When the time was right, he retired from the army and they moved to St. Catharines, where a son was born and Joe the soldier became a husband and a father. He loved that life, and the memories shone in his face when he spoke of it, even though the booze clouded his countenance.

“I’da stayed there forever,” he said. “No one ever had a better go of it than me and I prayed to whatever God there is to keep me with her always.”

But a drunk driver changed all that. His wife was walking home with a bag of groceries when the drunk careened around the corner and straight into her. She was in a coma for a year. Joe went every day to be with her and he never gave up hope that his lovely bride would one day wake and return to him. And one day she did awaken. But her brain was damaged and she couldn’t remember anything beyond the moment she was in. She recalled nothing of her life, of the son she had brought into the world, or the tough soldier she had tamed and loved. She couldn’t speak. Joe kept on visiting her every day but eventually the blank stare from the face of the woman he loved so deeply but couldn’t reach got to be too much for him.

He stopped visiting and took up drinking. Before long the arthritis born of wet mud and long marches crippled him and he was forced to leave his job. That was when I met
him. It seemed like his whole life was the sofa in his living room. We’d sit there, his son and I, and he’d tell us wild stories of rebellion and bravado, shaking his fist in the air and gritting his teeth at remembered enemies, swearing, cursing, sweating, until he led himself to the memories of her and he’d cry inconsolably. Then the booze would freeze him up again and he’d pass out to the only place where memory didn’t exist, where hurt couldn’t enter and where old soldiers could still be brawny, brainy, and free. Oblivion, sweet and dark.

And then we stole his money.

Because we were rebels, too. We didn’t care. For me, Old Joe represented free booze and handouts. I’d sit and drink his booze and listen to his tales because there was always something in it for me. He’d send me on a run for vodka and leave me the change. Every Friday the beer truck pulled up outside his door on Cherry Street and left his refrigerator full. He had his army pension and his unemployment cheques and he was careless. I always had money to try and impress the girls and whenever I needed more I’d knock on the old soldier’s door. He’d always greet me with a smile and a bellow, usher me into my seat, slap a glass in my hand, and listen to whatever tale I had to tell until it was time to launch into his own.

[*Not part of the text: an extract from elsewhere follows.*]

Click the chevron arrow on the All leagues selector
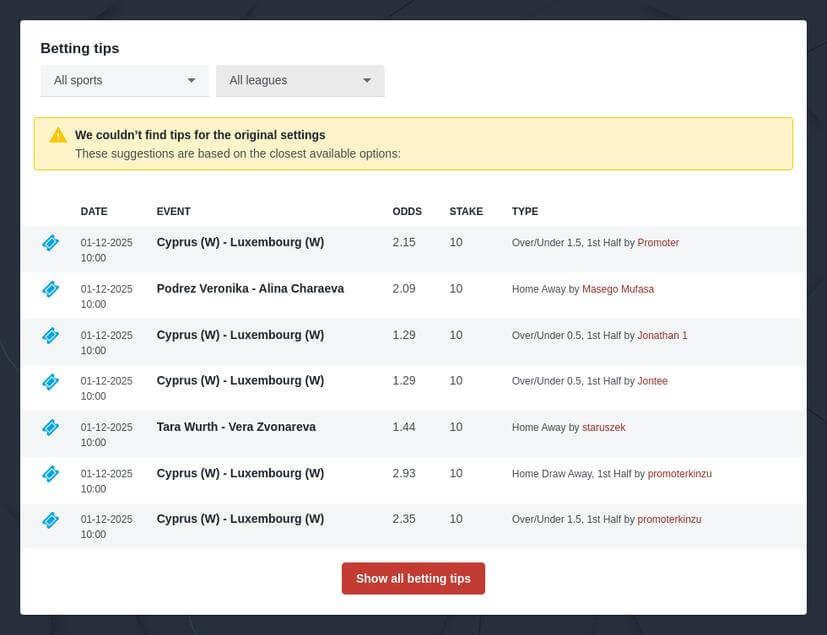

I watched Old Joe die. He died bit by bit right in front of me. He drank and he drank and he drank until his liver couldn’t handle it anymore. I watched him do that, watched him dissolve, shrink, and disappear. I emptied the bottles that he pissed in, changed his pants when he soiled himself, mopped the floor, cleaned the sofa and fed him when he was well enough to handle food. I took care of him as best I could, listened to him rant, covered him with a blanket after he’d passed out. And then I stole his money.